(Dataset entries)
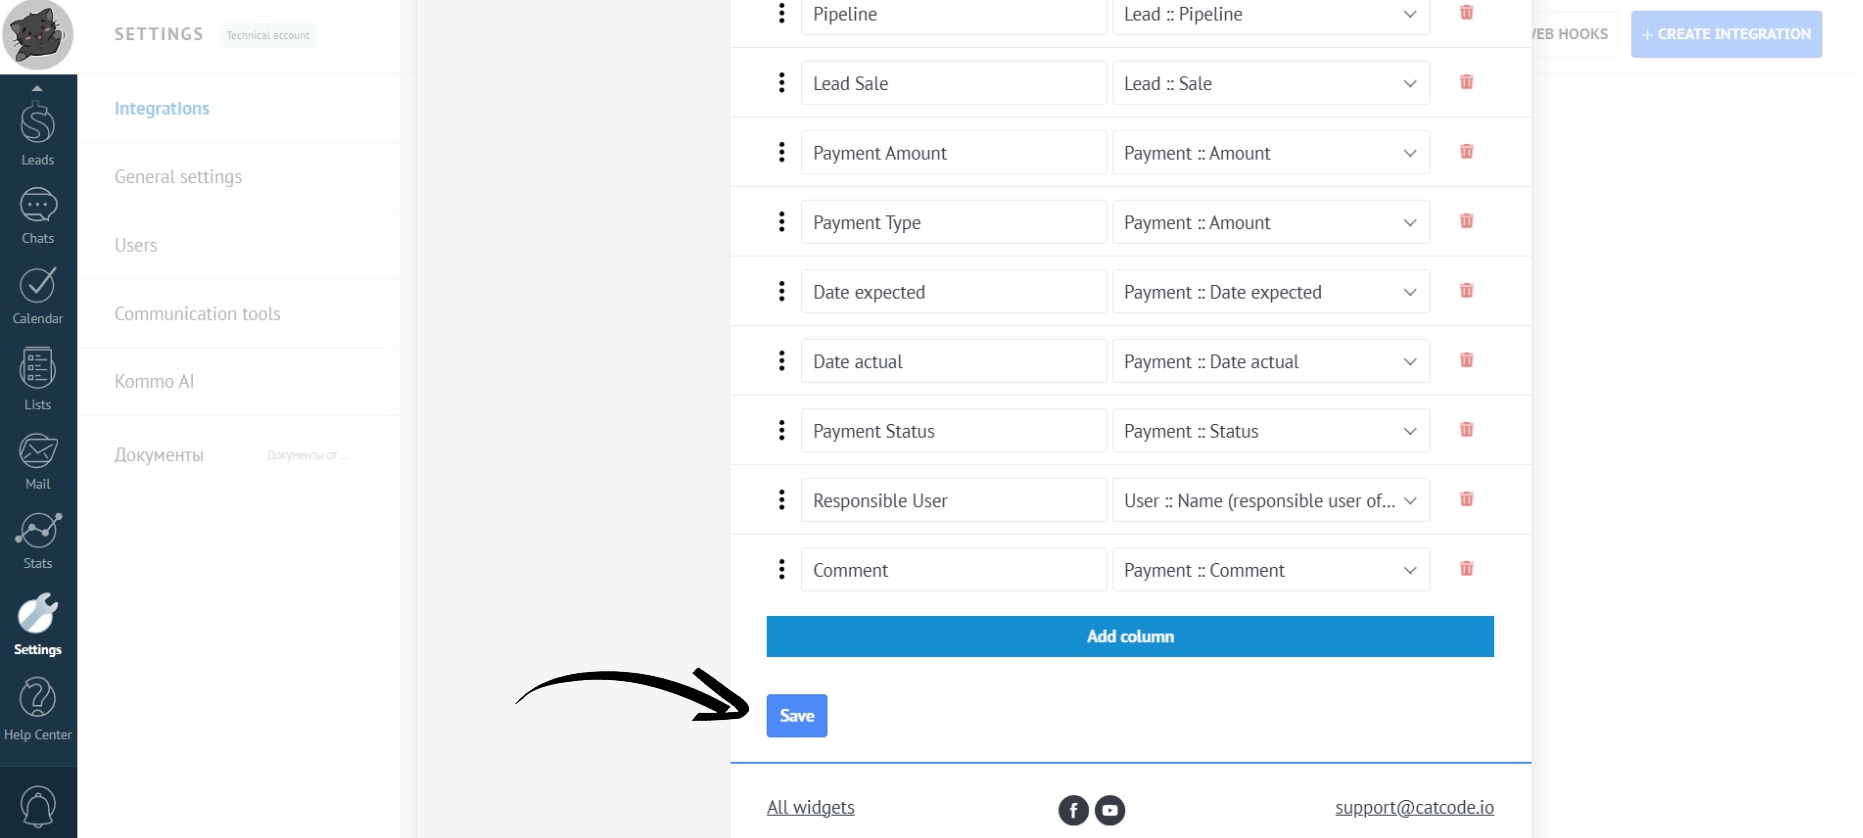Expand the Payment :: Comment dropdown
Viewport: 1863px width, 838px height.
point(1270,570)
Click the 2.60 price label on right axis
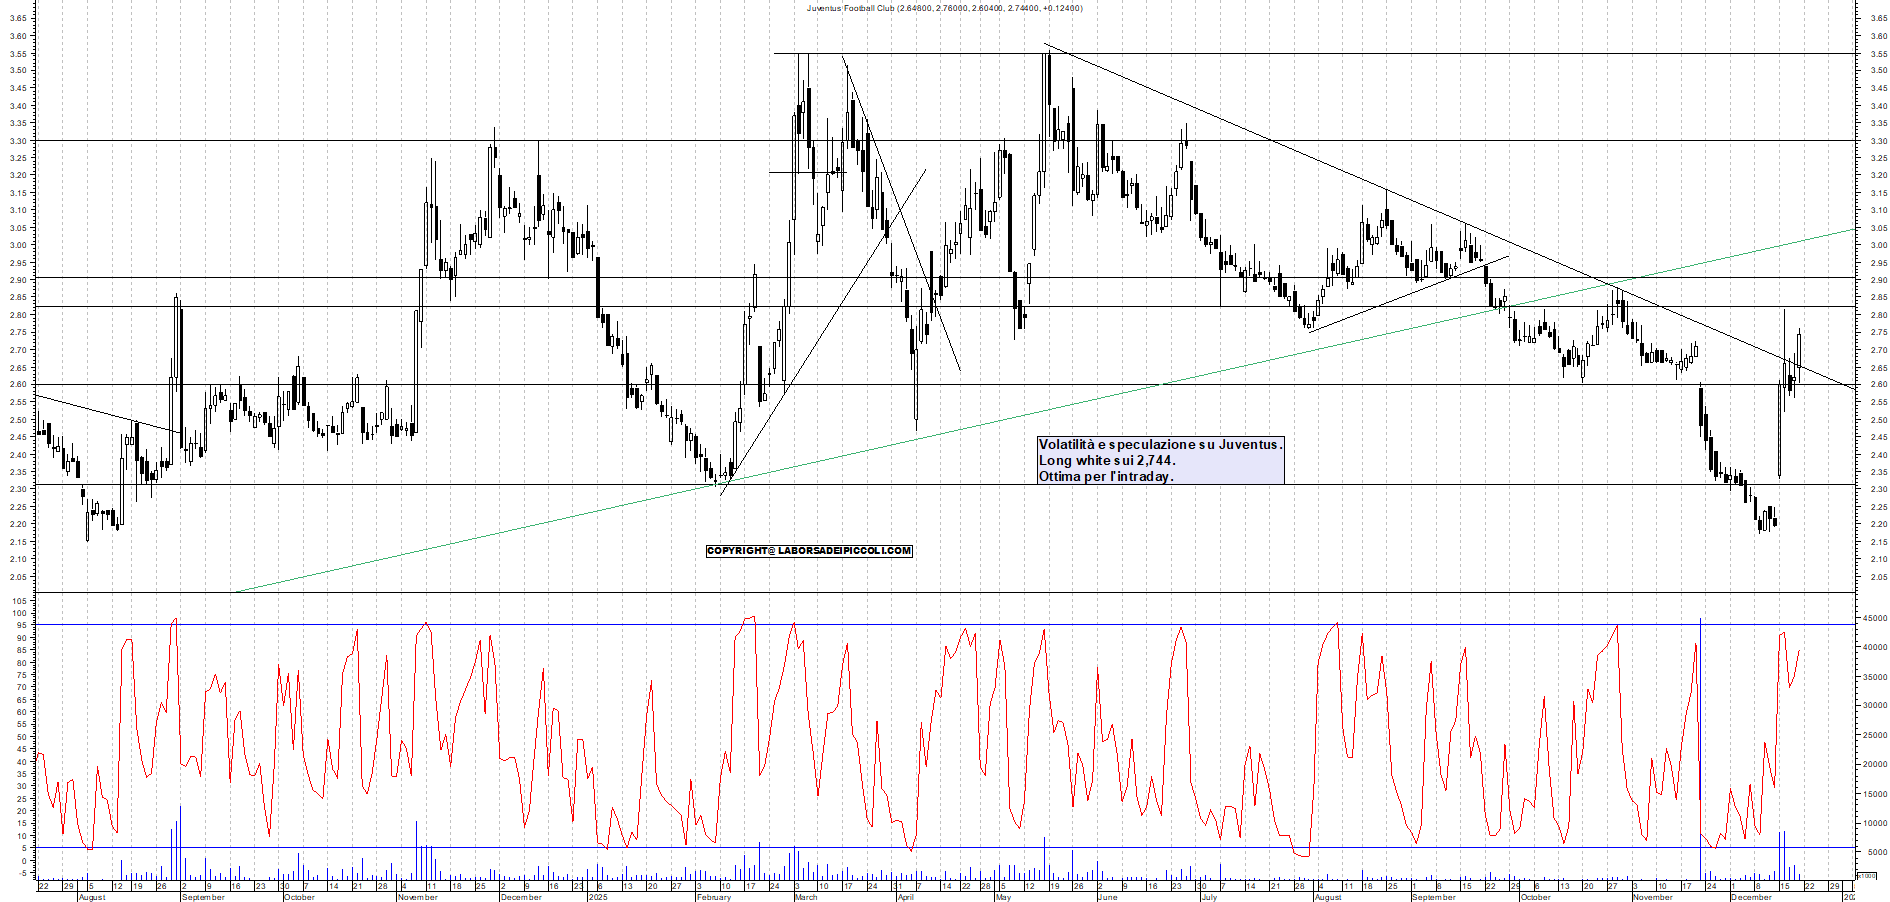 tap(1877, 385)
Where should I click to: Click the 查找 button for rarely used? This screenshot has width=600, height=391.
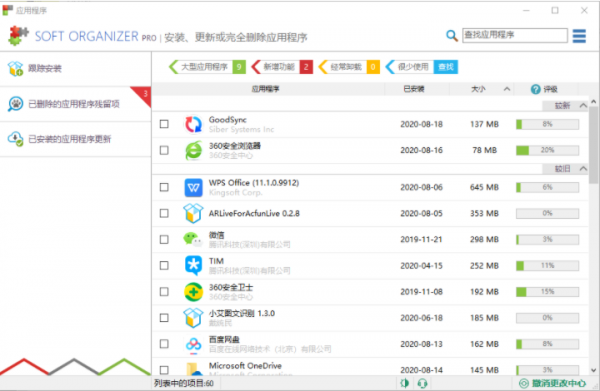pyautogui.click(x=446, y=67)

### DESCRIPTION OF THE TASK
Lines from the one holding "Click the 2.60 price label on right axis" to the end of the data, both ends included, are to be given again exactly; no pictures belong in the copy.

### OUTPUT BELOW
Click the 2.60 price label on right axis
 tap(1877, 385)
Where should I click to: Click the 查找 button for rarely used? This screenshot has width=600, height=391.
pyautogui.click(x=446, y=67)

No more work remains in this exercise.